Started a new thread for all us April ladies.

Mama1980 Fri 21-Sep-12 16:27:52

Marking my place smile

EssexWelsh Fri 21-Sep-12 17:03:50

Me too, marking place before I nap, as my mum coming to visit. Is it wrong to tell DP to keep it down as he is clattering dishes and hoovering while I try to sleep grin

AuntyDiluvian Fri 21-Sep-12 17:06:11

Hi everyone - v jealous of all the scans and 12-week milestones, I'm 8+3 and had my booking-in appointment yesterday. Off for a music festival with friends this weekend and feeling incapable of lying, and they'll definitely notice the lack of booze. I want to tell the people who might have mixed feelings gently rather than blurt it out in a group, but also don't really want to tell anyone yet. Urg!

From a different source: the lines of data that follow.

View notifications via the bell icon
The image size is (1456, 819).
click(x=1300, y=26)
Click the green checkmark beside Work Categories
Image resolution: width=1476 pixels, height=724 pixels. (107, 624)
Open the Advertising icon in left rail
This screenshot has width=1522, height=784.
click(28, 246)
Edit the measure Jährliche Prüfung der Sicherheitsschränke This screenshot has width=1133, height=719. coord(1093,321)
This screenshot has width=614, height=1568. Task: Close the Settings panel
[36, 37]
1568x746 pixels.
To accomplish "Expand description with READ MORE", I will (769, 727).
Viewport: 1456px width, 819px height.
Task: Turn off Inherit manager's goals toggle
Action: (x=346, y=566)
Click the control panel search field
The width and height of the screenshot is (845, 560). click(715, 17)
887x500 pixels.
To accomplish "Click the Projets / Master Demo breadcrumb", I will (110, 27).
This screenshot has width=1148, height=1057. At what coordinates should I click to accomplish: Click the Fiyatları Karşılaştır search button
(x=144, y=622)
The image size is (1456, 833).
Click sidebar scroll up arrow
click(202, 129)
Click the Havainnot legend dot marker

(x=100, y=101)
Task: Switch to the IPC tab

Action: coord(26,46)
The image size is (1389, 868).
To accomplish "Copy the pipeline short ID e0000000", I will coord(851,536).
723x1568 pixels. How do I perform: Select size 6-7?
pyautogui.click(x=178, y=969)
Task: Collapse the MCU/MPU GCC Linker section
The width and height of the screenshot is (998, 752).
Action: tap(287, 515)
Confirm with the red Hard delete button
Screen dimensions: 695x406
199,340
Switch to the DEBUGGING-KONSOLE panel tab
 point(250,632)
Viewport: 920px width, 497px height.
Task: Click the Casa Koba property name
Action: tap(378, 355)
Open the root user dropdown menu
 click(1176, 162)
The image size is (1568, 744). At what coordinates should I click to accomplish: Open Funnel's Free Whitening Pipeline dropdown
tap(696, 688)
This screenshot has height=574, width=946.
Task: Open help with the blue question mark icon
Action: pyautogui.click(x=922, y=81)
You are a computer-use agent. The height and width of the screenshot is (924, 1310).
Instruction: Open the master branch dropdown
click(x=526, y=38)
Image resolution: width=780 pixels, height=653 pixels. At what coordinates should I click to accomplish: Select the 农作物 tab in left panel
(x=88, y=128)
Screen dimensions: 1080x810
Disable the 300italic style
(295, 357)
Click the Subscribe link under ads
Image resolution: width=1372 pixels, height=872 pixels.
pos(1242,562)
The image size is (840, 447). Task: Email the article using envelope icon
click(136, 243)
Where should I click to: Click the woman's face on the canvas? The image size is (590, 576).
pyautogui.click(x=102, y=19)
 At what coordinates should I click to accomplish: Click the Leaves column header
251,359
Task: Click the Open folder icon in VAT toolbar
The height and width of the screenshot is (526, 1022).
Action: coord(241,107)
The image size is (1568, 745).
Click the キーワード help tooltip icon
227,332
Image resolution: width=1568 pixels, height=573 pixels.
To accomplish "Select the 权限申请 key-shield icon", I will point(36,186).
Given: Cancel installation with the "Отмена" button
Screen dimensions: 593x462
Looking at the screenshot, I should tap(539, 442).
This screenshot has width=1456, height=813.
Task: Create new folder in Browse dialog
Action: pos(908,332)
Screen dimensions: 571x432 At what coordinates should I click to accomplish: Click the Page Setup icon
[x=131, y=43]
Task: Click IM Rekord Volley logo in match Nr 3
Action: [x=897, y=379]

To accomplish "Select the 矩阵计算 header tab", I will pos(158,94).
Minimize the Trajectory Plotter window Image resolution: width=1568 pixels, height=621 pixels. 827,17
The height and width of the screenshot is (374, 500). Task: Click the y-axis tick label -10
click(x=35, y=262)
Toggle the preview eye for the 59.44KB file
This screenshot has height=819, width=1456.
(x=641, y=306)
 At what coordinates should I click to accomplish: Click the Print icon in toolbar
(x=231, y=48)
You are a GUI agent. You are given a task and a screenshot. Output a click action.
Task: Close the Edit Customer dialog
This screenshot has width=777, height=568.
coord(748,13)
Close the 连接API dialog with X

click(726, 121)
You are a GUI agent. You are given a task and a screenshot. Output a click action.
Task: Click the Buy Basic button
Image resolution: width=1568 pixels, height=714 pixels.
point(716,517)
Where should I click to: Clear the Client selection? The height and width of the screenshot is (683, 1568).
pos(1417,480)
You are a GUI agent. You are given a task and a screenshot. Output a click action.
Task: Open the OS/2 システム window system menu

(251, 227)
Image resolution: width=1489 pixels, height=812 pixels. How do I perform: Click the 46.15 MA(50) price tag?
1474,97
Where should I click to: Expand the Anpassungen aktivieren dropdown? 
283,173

steph2412 Fri 21-Sep-12 17:12:23

Hi all not posted for ages as been feeling so rough!got scan on 2nd october when i will be 12weeks cant wait it still seems ages away!anyone else feeling emotional ive just found myself crying for no reason?also been shoppin today got some maternity clothes as there was a big sale on in asda so thought i might aswell take advantage!i have also lost 9lbs since finding out but my tum still seems to b sticking out!hope everyone is well :-)

BonaDea Fri 21-Sep-12 17:28:58

Hello new thread! Can't believe we're on mark 3 already...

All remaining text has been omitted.